SAN FRANCISCO (press release)—It was reported recently that President Barack Obama’s Food and Drug Administration has issued a ban on trans fats that could cost as much as $11 billion. In a news release from the FDA, it states that the agency “has made a final determination that there is no longer a consensus among qualified experts that partially hydrogenated oils (PHOs), which are the primary dietary source of industrially produced trans fatty acids. They are generally recognized as safe for any use in human food.” A rather direct assumption.
The FDA examined “the costs of all significant effects of the removal, including packaged food reformulation and relabeling, increased costs for substitute ingredients, and consumer, restaurant, and bakery recipe changes.” And because of those factors, the FDA has estimated the cost of implementing the ban over the next three years at an incredible price tag of $6 billion. That figure could go as high as $11 billion most experts agree.
Actually banning trans fats, it is predicted, could prevent up to 23,350 coronary heart disease deaths annually. That could save as much as $440 billion a year. However that estimate alone is regarded as questionable given that manufacturers already have largely decreased the amount of trans fats in foods due to labeling requirements.

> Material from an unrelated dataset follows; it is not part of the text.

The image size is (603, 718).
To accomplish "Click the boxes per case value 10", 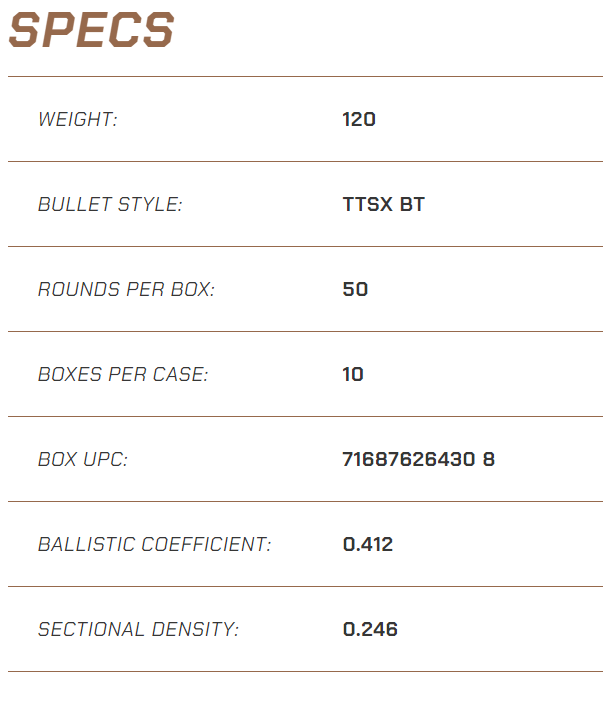I will [x=353, y=375].
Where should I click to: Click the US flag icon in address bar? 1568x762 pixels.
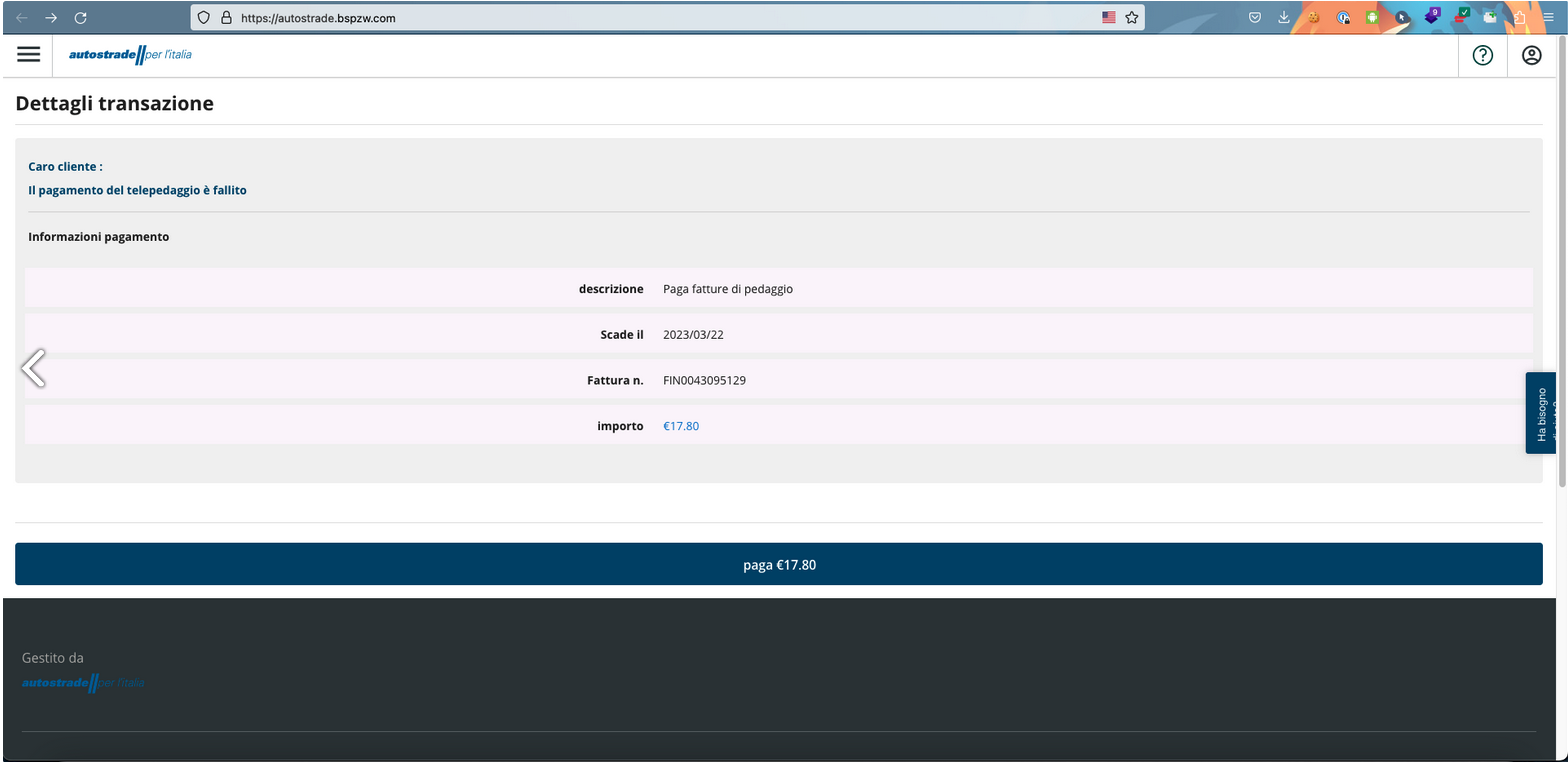pyautogui.click(x=1108, y=17)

Also, trans fat consumption has declined by personal choices by about 78 percent between 2003 and 2012, CNN reported.
The history of trans fats dates back to around 1911. At that time it was in the process of shortening or hydrogenated vegetable oil used for cooking and making pies. Today, products likely to contain trans fats today include frozen pizza, doughnuts, canned frosting, margarine, and some buttered popcorn. That is only mentioning a few items.
The idea is that companies can petition the FDA for a special permit to use PHOs. But the law would state they can’t be used without FDA approval. It will be interesting to see how Congress reacts to the powerful food lobby over this idea.